Construction Machine Diagnosis Using Waveform Comparison
Find Innovative SolutionsGenerate Solutions
Solution Overview
Problem
The existing methods for diagnosing the performance of construction machines are complex and require skilled operators, involving different approaches for various diagnostic portions, which increases the workload and reduces accuracy.
Innovation Solution
A machine performance diagnosis apparatus that uses a storage device to hold reference waveform data and performance reference values for various operations of a construction machine, and a processor to compare sensor waveform data with the reference data to diagnose the soundness of the machine.
Engineering Contradictions & Design Principles
Engineering Contradiction Analysis
1Measurement precision
If different approaches are used for various diagnostic portions, then measurement accuracy is improved, but device complexity and operator workload increase
Solution Approach 1:
The patent applies universality by creating a single integrated diagnosis apparatus that can handle multiple diagnostic portions (engine, transmission, hydraulic system, etc.) through automatic operation mode identification.
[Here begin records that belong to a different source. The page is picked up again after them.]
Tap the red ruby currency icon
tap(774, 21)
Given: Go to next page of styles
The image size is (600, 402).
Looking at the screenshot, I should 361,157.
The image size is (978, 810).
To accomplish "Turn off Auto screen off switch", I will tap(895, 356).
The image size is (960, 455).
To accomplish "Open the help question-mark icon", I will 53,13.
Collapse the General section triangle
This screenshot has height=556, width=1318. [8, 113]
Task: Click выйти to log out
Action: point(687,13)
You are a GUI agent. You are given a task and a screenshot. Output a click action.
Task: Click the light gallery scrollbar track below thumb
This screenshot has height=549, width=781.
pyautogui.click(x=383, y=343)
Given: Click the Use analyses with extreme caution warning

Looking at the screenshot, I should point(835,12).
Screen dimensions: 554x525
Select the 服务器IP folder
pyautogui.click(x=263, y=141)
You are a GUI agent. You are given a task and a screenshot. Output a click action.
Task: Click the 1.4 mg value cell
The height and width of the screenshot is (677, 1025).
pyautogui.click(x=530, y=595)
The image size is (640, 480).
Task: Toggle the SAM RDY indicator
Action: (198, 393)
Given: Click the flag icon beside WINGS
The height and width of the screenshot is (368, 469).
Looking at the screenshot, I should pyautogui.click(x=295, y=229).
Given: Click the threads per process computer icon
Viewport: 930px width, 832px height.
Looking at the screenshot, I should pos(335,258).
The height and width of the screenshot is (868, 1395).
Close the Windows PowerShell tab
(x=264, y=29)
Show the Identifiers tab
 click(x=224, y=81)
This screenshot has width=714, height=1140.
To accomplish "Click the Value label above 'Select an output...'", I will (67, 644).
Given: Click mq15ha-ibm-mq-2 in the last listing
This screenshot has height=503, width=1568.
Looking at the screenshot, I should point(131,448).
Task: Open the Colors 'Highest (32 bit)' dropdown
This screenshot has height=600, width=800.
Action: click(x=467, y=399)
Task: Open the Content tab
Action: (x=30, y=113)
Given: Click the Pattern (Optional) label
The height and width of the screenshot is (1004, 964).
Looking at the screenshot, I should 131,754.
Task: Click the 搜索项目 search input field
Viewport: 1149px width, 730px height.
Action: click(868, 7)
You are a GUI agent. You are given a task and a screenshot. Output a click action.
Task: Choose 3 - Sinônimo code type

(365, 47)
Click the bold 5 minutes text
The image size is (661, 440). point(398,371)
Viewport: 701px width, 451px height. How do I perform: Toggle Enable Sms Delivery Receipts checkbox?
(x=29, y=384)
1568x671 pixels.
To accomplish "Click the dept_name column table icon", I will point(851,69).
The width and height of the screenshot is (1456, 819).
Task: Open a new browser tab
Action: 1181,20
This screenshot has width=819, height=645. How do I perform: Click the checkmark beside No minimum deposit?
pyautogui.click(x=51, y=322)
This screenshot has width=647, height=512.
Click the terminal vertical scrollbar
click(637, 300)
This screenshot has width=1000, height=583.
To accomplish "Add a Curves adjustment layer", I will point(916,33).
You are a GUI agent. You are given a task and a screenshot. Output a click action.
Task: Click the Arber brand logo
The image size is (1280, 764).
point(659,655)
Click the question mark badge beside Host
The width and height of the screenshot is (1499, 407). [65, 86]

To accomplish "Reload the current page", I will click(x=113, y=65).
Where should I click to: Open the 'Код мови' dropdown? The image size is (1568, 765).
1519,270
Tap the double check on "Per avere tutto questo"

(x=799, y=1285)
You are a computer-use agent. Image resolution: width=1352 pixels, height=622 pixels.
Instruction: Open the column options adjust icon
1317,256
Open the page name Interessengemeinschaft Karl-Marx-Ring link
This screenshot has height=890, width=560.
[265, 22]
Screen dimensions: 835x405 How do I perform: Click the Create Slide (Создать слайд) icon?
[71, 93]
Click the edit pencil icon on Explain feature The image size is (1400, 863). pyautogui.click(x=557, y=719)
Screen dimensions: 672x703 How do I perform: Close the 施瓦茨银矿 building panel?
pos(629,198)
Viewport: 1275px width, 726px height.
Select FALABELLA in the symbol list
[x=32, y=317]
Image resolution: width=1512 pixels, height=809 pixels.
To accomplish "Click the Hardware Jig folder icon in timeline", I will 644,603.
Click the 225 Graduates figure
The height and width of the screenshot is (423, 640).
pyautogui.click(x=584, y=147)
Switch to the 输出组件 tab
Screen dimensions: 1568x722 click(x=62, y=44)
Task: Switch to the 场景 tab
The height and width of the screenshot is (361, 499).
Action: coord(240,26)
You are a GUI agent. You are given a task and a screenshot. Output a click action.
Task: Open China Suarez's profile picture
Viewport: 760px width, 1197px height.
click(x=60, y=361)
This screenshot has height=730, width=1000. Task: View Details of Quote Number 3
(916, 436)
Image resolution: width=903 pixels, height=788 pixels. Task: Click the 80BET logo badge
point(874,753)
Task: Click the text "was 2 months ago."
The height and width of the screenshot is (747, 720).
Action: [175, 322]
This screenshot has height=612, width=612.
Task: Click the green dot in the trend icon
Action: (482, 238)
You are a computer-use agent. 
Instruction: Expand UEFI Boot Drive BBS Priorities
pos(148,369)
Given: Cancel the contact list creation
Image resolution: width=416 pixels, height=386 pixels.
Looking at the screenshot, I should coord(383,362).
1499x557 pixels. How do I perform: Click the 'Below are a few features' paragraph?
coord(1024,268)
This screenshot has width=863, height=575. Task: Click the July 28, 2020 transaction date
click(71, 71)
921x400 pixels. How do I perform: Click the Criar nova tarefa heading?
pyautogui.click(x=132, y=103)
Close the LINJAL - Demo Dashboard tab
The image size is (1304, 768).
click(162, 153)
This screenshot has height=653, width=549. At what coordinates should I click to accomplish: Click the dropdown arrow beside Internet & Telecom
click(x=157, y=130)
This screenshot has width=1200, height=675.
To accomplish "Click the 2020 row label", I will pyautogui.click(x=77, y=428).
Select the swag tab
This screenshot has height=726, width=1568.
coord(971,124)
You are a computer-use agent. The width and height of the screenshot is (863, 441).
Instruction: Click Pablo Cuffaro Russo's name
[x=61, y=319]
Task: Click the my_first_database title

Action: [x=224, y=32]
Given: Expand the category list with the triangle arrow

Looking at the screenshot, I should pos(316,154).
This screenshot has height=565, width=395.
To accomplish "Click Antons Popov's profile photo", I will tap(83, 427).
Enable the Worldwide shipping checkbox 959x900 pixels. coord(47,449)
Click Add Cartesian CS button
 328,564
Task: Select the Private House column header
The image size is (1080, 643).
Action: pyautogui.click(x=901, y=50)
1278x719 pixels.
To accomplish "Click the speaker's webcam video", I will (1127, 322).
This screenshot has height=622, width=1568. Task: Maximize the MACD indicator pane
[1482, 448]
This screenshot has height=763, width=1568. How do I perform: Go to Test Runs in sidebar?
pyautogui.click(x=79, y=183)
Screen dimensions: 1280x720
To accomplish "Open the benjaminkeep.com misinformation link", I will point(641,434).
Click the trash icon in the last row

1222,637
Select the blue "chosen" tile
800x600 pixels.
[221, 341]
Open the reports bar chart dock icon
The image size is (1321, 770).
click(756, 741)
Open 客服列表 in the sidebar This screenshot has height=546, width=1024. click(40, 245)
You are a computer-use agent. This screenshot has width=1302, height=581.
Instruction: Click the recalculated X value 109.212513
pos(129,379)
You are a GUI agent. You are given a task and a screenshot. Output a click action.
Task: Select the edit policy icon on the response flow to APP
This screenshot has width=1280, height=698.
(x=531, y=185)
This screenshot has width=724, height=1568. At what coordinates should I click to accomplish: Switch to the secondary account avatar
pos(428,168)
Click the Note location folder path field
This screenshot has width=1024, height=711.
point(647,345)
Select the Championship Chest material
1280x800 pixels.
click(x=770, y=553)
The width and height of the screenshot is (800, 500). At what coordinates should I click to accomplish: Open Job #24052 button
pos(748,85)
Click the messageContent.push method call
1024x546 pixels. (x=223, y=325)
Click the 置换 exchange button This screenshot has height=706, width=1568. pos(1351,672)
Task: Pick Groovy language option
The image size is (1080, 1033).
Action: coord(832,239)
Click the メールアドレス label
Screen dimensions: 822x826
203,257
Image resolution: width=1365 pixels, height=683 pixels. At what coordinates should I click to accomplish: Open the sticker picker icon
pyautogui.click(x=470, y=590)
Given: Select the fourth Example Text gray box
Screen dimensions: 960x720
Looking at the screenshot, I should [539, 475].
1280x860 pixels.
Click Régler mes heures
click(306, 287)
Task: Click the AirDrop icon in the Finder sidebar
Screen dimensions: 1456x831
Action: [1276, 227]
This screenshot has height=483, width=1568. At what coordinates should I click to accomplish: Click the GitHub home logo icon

The system uses one universal device with sensors and a processor that automatically adapts to different diagnostic needs based on the detected operation mode, eliminating the need for multiple specialized diagnostic tools and complex manual procedure selection.
2Measurement precision
If manual confirmation of procedures and vehicle posture is required, then measurement accuracy is improved, but productivity and ease of operation worsen
Solution Approach 1:
The diagnosis apparatus applies self-service by automatically identifying the operation mode through sensor-based waveform analysis without requiring manual confirmation of vehicle posture or operation details. The system autonomously determines which diagnostic procedure to execute based on the detected operation mode, eliminating the need for operators to manually verify procedures and significantly improving diagnosis efficiency while maintaining accuracy.
Solution Approach 2:
The system uses feedback from sensor waveforms to automatically adjust the diagnostic process. By continuously monitoring operation waveforms and comparing them against reference data, the system receives feedback about the actual operation mode and automatically selects the appropriate diagnostic procedure, ensuring measurement accuracy without manual intervention.
3Measurement precision
If dedicated equipment and timing attention are required, then measurement accuracy is improved, but ease of operation and productivity worsen
Solution Approach 1:
The apparatus performs self-service by automatically identifying operation modes and selecting appropriate diagnostic procedures without requiring operator skill for equipment selection or timing coordination. The system autonomously manages the entire diagnostic process based on sensor input, making operation simple while maintaining high diagnostic accuracy through automated reference value comparison.
Data Source
Figure 1
Figure 2
Figure 3~4
AI summary
The present disclosure proposes a machine performance diagnosis apparatus for diagnosing soundness of operation of a construction machine for reducing possibility of human error and obtaining more accurate diagnosis results. The machine performance diagnosis apparatus includes a storage device and a processor. The storage device stores reference waveform data for each of a plurality of operations of the construction machine, a performance reference value and a tolerance value for each of the plurality of operations. The processor executes a process of diagnosing the soundness of the construction machine. The processor executes a process of identifying an actually performed operation of the construction machine by comparing the sensor waveform data acquired by detecting the actually performed operation using a sensor with the reference waveform data held in the storage device, and a process of acquiring the performance reference value and the tolerance value corresponding to the identified operation from the storage device, and comparing the acquired performance reference value and tolerance value with the feature value in the actually performed operation acquired from the sensor waveform data to determine the soundness of the construction machine (see Fig. 2).